Visual AI Companion Mobile App
114學年度大學部專題海報展

Visual AI Companion

A Real-Time Scene and Navigation Assistant for the Visually Impaired

張宗行 111006217 | 楊恩明 111006219 | 楊凱莉 111006262

國立清華大學資訊工程學系

About the Project

Navigating everyday environments poses persistent challenges for visually impaired individuals, often limiting their independence and mobility. This research introduces the Visual AI Companion, a real-time scene and navigation assistant that leverages advanced AI technologies to enhance spatial awareness and safety.

Leveraging computer vision techniques including object recognition, obstacle detection, and depth estimation, the system provides guidance through its implementation on mobile applications. By translating visual data into actionable feedback, it empowers users to move through complex settings. Thus, the project aims to provide self-reliance and improve quality of life by offering an accessible tool tailored to the mobility needs of the visually impaired.

System Architecture

YOLOv11m

YOLO Architecture Diagram

A real-time object detection model that identifies objects within a scene using bounding boxes and class labels. It enables the system to recognize common objects, people, vehicles, furniture, and electronics to better assist the user in understanding their environment.

Depth Anything V2

Depth Anything V2 Visualization

A monocular depth estimation model that predicts the relative distance of objects and surfaces from a single image. This allows the system to interpret spatial geometry and assess how far obstacles are from the user.

flutter_tts

A text-to-speech engine integrated into the Flutter framework to provide real-time audio feedback to users.

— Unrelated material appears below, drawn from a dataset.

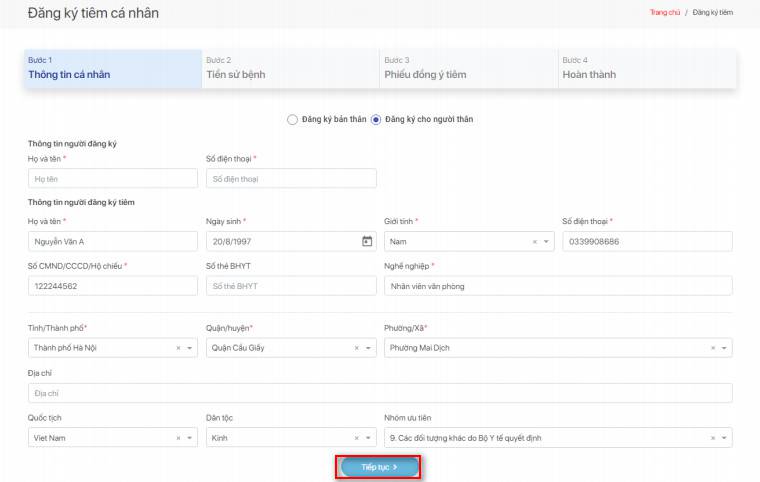The image size is (760, 482).
Task: Click the Số thẻ BHYT input field
Action: coord(290,286)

It enables hands-free navigation by converting visual information into spoken warnings and guidance, making the app truly accessible.

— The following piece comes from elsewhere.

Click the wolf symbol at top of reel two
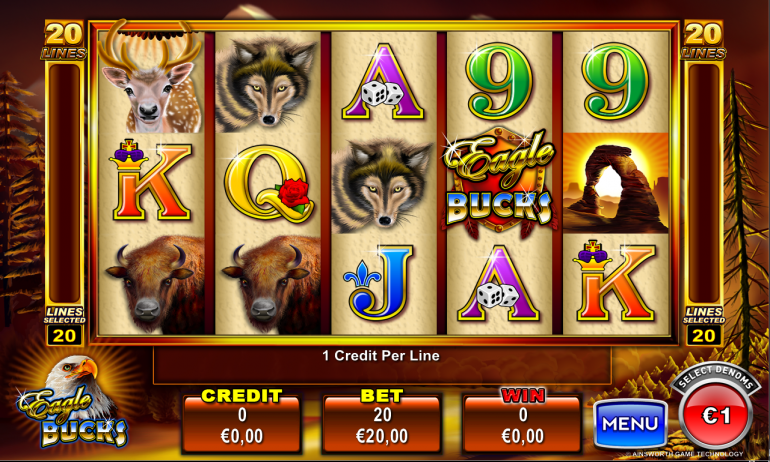The width and height of the screenshot is (770, 462). pos(266,84)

Implementation on Mobile Application

  • Built with Flutter for cross-platform support (iOS/Android)
  • Uses WebRTC for real-time video streaming and communication
  • Modular RTSP and custom notification solutions
  • Processes video using YOLO and Depth Anything models on the backend
  • Real-time voice output to enhance user audio and control feedback
  • Deployed to App/Google Play Store for minimal updates and easy accessibility

Visual AI Companion Datasets

The system builds on the standard YOLOv11 model trained on the COCO dataset, which includes 80 object classes across categories like people, vehicles, furniture, and electronics. To better suit the context, we've curated a specialized dataset formatted accordingly. These additions enhance the system's ability to detect mobility-related hazards and provide more relevant object class information.

Dataset Statistics Table

Dataset split showing training, validation, and test distributions across multiple object categories relevant to navigation scenarios.

Integrated System

Integrated System Architecture

📹 Video Input

Smartphone captures live video and streams it to the backend via WebRTC. The video feed is continuously processed in real-time.

⚙️ Parallel Analysis Pipeline

Each frame is processed by the following:

  • YOLOv11m for object detection
  • Depth Anything V2 for depth estimation
  • Convex provides for wall and ground obstacle detection

🔗 Fusion & Hazard Scoring

Depth data is matched to the detected objects to compute proximity, hazards, and direction information. Each detected object receives a hazard score based on its distance and type.

🔔 Event Filtering & Feedback

Only newly changed hazards pass through an anti-spam filter. Alerts are sent via WebSocket as JSON payloads and announced to the user via text-to-speech.

Model Performance

The custom-trained YOLOv11m model was evaluated on a dataset of 6,263 images containing 36,429 object instances. The model was fine-tuned to prioritize detection accuracy and generalization across diverse navigation scenarios.

Metrics Value
Precision (Box P)0.766
Recall (Box R)0.621
mAP500.671
mAP50-950.509

These metrics demonstrate strong detection accuracy with room for further optimization in recall and generalization across varying lighting and environmental conditions.

Conclusion & Future Work

The Visual AI Companion successfully demonstrates the potential of combining computer vision and mobile technology to assist visually impaired individuals in navigating complex environments. By integrating real-time object detection, depth estimation, and text-to-speech feedback, the system provides actionable guidance that enhances independence and safety.

Future improvements include expanding the dataset for better generalization, optimizing model inference speed for lower-latency responses, and incorporating additional sensors (e.g., GPS, accelerometer) for enhanced contextual awareness.